• The problem: Render the lines of the entries below as a JSON list of strings, one string per line, with blank lines left out. Include only the lines starting at the one containing "Given: Expand the iOS tree node" and ending with the last line of the entries, both ends included.

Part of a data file
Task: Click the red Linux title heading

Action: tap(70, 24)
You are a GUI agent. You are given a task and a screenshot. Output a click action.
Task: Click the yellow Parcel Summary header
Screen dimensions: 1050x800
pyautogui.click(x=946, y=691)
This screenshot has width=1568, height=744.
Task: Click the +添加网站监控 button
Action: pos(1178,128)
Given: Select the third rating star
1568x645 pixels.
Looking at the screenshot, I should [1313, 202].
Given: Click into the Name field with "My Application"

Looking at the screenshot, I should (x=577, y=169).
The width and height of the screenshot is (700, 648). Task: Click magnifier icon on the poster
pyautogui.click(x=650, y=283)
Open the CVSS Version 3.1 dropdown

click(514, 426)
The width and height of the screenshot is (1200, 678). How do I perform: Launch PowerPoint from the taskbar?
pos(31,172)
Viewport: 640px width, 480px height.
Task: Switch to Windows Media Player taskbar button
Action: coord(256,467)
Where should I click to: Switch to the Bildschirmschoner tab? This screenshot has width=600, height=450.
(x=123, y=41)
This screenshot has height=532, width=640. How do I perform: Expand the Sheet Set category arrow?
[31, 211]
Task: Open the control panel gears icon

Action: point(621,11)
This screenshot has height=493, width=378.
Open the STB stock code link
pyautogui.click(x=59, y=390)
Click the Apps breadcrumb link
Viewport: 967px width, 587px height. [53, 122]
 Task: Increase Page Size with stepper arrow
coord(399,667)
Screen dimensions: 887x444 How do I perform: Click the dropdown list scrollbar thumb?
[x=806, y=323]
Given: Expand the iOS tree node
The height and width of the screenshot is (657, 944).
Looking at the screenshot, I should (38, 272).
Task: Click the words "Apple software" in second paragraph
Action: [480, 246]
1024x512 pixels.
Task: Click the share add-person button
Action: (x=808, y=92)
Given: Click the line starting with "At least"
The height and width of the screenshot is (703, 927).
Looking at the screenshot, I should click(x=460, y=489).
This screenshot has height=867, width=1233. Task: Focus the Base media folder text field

• Worked answer:
[
  "Given: Expand the iOS tree node",
  "The height and width of the screenshot is (657, 944).",
  "Looking at the screenshot, I should (38, 272).",
  "Task: Click the words \"Apple software\" in second paragraph",
  "Action: [480, 246]",
  "1024x512 pixels.",
  "Task: Click the share add-person button",
  "Action: (x=808, y=92)",
  "Given: Click the line starting with \"At least\"",
  "The height and width of the screenshot is (703, 927).",
  "Looking at the screenshot, I should click(x=460, y=489).",
  "This screenshot has height=867, width=1233. Task: Focus the Base media folder text field"
]